◆ GIVEN EXERCISE: Copy out the listing below verbatim, from the line containing "Where should I click to: Click the Submission" to the line containing "[x=501, y=14]", including both of those lines.

◆ SUPPLIED DATA:
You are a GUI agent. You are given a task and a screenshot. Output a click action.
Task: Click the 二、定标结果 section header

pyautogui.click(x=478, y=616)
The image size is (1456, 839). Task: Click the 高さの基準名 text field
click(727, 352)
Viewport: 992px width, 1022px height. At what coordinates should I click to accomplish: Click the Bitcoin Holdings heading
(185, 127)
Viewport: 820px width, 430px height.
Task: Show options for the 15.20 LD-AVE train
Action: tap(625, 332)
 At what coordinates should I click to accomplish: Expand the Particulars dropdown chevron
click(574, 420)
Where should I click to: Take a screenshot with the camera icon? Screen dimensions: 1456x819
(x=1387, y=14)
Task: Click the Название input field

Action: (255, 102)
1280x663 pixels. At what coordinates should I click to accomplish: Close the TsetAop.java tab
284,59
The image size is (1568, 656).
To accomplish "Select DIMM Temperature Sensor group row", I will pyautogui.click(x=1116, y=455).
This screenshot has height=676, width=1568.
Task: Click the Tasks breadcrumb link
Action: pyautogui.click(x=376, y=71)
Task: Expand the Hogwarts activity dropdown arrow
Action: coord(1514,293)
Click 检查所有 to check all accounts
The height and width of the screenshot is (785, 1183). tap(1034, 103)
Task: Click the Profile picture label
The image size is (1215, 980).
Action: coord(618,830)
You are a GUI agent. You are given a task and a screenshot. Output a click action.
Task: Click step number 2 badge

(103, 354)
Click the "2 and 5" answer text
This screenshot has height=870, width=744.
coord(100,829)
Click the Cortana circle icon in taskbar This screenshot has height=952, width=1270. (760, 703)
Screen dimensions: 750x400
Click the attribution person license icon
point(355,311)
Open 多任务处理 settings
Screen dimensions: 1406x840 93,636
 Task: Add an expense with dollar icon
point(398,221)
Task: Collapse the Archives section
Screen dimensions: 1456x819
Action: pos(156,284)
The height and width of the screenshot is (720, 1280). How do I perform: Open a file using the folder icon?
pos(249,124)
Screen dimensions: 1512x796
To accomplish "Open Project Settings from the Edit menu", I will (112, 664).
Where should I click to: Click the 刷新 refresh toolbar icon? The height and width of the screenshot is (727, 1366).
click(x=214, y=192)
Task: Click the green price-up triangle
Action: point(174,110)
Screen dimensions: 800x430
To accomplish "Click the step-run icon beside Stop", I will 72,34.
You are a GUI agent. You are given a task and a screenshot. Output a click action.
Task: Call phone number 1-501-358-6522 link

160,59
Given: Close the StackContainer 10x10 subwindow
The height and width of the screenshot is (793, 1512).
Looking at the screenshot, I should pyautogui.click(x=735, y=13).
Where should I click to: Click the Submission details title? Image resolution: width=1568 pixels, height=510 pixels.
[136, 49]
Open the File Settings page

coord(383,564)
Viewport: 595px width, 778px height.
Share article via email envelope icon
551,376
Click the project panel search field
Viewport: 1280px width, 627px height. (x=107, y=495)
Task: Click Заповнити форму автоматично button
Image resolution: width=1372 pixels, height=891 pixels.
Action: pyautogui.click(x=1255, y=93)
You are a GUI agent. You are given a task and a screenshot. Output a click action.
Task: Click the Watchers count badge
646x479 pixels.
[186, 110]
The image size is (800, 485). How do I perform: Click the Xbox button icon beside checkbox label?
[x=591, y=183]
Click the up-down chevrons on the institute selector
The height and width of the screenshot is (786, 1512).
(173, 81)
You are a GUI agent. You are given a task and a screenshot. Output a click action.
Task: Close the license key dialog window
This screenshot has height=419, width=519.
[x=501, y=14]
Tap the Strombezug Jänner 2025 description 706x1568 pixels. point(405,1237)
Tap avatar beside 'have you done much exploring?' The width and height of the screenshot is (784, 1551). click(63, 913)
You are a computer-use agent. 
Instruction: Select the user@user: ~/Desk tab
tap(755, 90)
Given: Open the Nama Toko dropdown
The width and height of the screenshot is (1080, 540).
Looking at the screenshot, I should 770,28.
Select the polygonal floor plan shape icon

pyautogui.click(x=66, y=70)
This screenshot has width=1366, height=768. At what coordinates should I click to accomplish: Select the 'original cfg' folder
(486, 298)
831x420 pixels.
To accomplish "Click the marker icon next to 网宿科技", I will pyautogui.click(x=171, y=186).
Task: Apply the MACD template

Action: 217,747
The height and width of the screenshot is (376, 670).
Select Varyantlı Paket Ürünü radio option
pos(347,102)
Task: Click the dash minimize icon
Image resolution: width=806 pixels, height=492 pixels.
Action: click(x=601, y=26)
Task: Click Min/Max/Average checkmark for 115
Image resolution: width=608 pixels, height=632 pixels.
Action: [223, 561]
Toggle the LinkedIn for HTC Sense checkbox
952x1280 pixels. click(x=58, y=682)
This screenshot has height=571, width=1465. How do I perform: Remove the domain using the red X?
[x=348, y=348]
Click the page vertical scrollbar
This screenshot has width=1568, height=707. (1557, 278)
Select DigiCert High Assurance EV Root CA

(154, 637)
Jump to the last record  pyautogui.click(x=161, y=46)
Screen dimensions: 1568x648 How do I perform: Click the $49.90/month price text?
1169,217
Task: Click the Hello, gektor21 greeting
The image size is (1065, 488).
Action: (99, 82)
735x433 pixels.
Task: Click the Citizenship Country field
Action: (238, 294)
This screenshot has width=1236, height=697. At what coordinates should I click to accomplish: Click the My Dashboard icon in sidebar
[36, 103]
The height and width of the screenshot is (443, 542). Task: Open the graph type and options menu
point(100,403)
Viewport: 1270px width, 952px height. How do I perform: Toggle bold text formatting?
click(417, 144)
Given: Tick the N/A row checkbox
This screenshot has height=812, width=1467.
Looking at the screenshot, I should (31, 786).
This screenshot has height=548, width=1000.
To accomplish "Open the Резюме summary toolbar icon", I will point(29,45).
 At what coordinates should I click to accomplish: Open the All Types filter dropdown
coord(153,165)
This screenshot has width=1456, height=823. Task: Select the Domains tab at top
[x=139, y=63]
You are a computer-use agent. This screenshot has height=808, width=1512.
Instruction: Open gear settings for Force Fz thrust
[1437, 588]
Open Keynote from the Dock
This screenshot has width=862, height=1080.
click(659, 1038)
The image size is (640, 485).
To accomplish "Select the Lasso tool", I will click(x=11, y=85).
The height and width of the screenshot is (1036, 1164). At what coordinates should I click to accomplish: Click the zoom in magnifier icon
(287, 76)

◆ FINISHED EXERCISE:
Where should I click to: Click the Submission details title? Image resolution: width=1568 pixels, height=510 pixels.
[136, 49]
Open the File Settings page

coord(383,564)
Viewport: 595px width, 778px height.
Share article via email envelope icon
551,376
Click the project panel search field
Viewport: 1280px width, 627px height. (x=107, y=495)
Task: Click Заповнити форму автоматично button
Image resolution: width=1372 pixels, height=891 pixels.
Action: pyautogui.click(x=1255, y=93)
You are a GUI agent. You are given a task and a screenshot. Output a click action.
Task: Click the Watchers count badge
646x479 pixels.
[186, 110]
The image size is (800, 485). How do I perform: Click the Xbox button icon beside checkbox label?
[x=591, y=183]
Click the up-down chevrons on the institute selector
The height and width of the screenshot is (786, 1512).
(173, 81)
You are a GUI agent. You are given a task and a screenshot. Output a click action.
Task: Close the license key dialog window
This screenshot has height=419, width=519.
[x=501, y=14]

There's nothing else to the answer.